La buena noticia es que esta novela está circulando nuevamente en Montevideo, en una reedición a cargo de Penguin Random House. Para los que no hayan leído a Abad Faciolince, es una gran oportunidad para entrar por la puerta grande a su escritura.
La prosa de Abad
“No puedo transferir la totalidad de las hojas halladas en los meses de mi constante oficio de escarbador de basuras. Había días pobres, decepcionantes, de una frase sola, o días de una infinita tontería (lo digo casi con lástima, pero sí: a veces Davanzati era un pobre tontaina), y también en ocasiones hojas ilegibles por los muchos borrones causados por la suciedad, ya lo dije, salsa caída encima, un mazacote de algún menjurje rancio que pringaba el bote y hacía que también se pudriera la literatura.
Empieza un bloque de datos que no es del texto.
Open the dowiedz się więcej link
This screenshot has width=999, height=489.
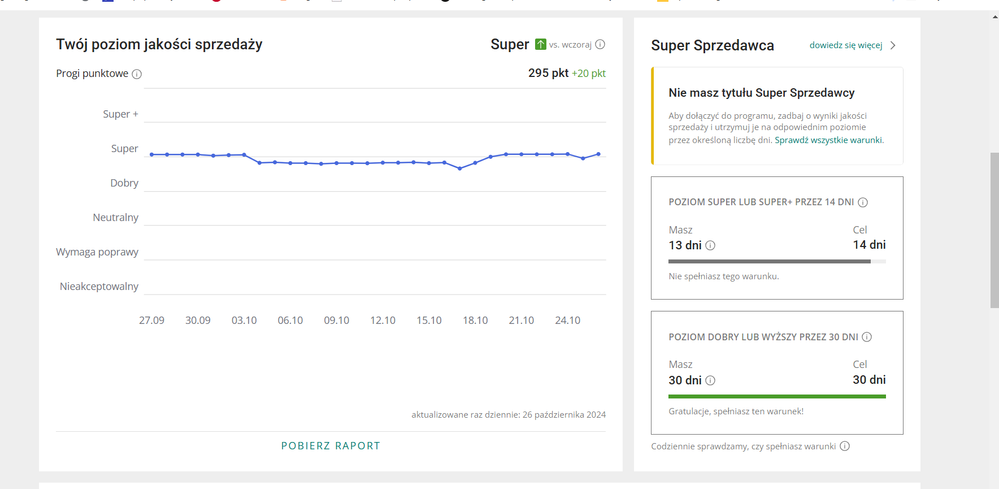click(845, 45)
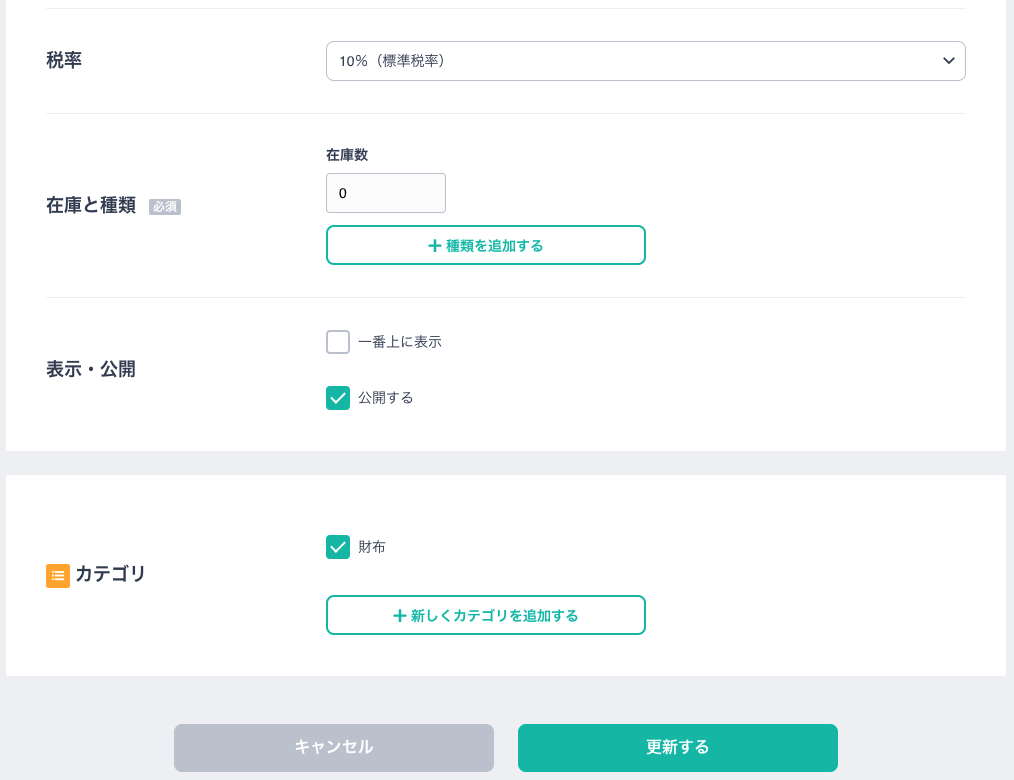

También había, en cambio, días demasiado prolijos, días de trabajo excesivo, sin contención ni censura ni cesura, con meditaciones o historias de bostezo que ni yo mismo terminé jamás, y que el mismo Davanzati, con despectivos apuntes finales, despachaba como ‘bodrio’, o ‘podredumbre’, o ‘tonterías’. Disponía las hojas en mi arrume de papeles, que yo llamaba ‘archivo consecutivo’ (las iba numerando), y pasaba a otra cosa. Lo que me intrigaba, lo que también me fascinaba, era la fidelidad de Davanzati a su oficio solitario, silencioso inédito, y yo me sentía a la vez un traicionero y un salvador, el Max Brod de Davanzati, un Max Brod criollo y anónimo que recogía los desechos de un mediocre Kafka”.
Basura (2000)
“Cuando mi papá llegaba de su trabajo en la Universidad, podía venir de dos maneras: de mal genio, o de buen genio. Si llegaba de buen genio –lo cual ocurría casi siempre pues era una persona casi siempre feliz– desde que entraba se oían sus maravillosas, estruendosas carcajadas, como campanadas de risa y alegría. Nos llamaba a los gritos a mis hermanas y a mí, y todos salíamos a recibir sus besos excesivos, sus frases exageradas, sus piropos hiperbólicos y sus abrazos largos. Si en cambio llegaba de mal genio, entraba en silencio y se encerraba furtivamente en la biblioteca, ponía música clásica a todo volumen y se sentaba a leer en su sillón reclinable, con la puerta cerrada con seguro. Al cabo de una o dos horas de misteriosa alquimia (la biblioteca era el cuarto de las transformaciones), ese papá que había llegado malencarado, gris, oscuro, volvía a salir radiante, feliz. La lectura y la música clásica le devolvían la alegría, las carcajadas y las ganas de abrazarnos y de hablar”.